As years go by, with France and its capital doggedly staying at the
top of tourism charts, observers cannot refrain from expressing
bewilderment. After all, Paris is no more the cultural capital that it
was in the 1900s, the 1920s
or even just after the war when it briefly regained its intellectual
supremacy between 1944 and 1954. It is no more the beacon of
civilisation. By comparison, cities like London, Berlin, Shanghai,
Buenos Aires and a good other dozen feel more vibrant, modern and
exciting. So why is Paris staying at the top?

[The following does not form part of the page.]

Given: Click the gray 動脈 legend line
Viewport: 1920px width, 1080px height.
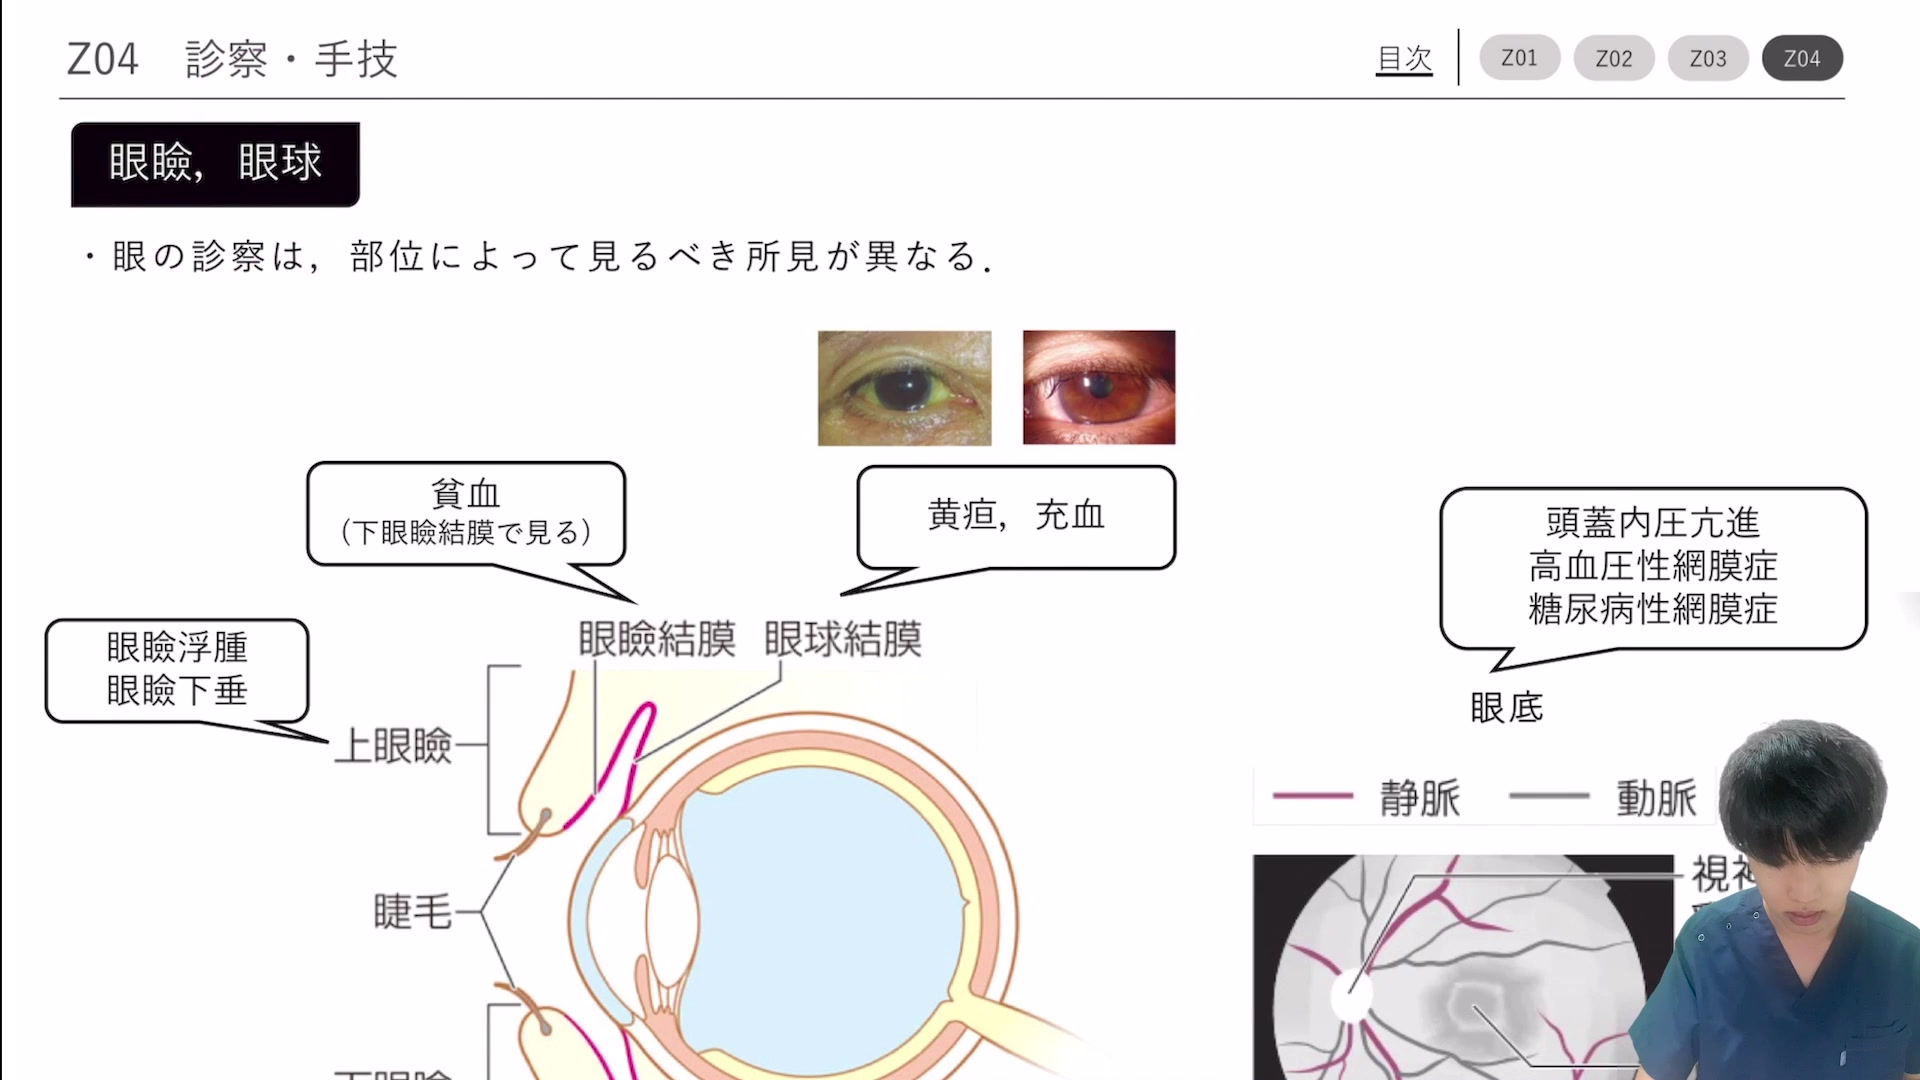Looking at the screenshot, I should coord(1549,796).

The idea of Paris – passion, blood, violence, moral
ambiguity, heroism, cowardice, dazzling minds, mesmerising motion
pictures, architectural audacity, style as ethos – is one of the most
potent there has been in modern history. It is what drives throngs of
people to its river banks. Thousands of authors regularly tackle this
subject, and books about Paris will probably line bookshelves for
decades to come. Paris
is powerful, a precipitate of humanity and civilisation. It deals all
at once with revolution and the birth of modern democracy.The reality may of course disappoint many elevated visitors – it’s bound to – and some Japanese tourists, suffering from the “Paris Syndrome”,
must be repatriated every year, shocked as they are at the difference
between what they dreamt and what they found. However, the majority of
visitors still find here and there traces of what they sought, and keep
coming back.
In comparison, the experience of London is starkly different.
Expectations are not necessarily high, and the city’s image is certainly
blurred. There has been too much cacophony in its making to offer one
coherent idea to the world. So the reality of London is proportionally much more alluring than the idea we might have conceived of it.
Today though, the affluent Chinese bourgeoisie is in love with Paris as with no other city. Due to Britain’s visa restrictions and high costs, they have simply struck off London from their European tour, and chosen Paris instead. France, belonging to the Schengen area,
with another 25 European countries, offers easy and relatively cheap
visa procedures to the 1.4 million Chinese visitors who flock to Paris.
These new visitors have become a regular fixture on the Left Bank.
Every day, Parisians crossing the river Seine near Notre Dame can see
Chinese brides in full Chantilly lace gowns, being photographed for
what will undoubtedly become highly coveted photo albums back home.
Parisians may bemoan the never-ending onslaught of tourists with new
expressions: “Paris is becoming like Venice! Mass tourism is the new
barbarism!”, but the Paris mayor is laughing all the way to the bank.
This surely must make Boris weep at night.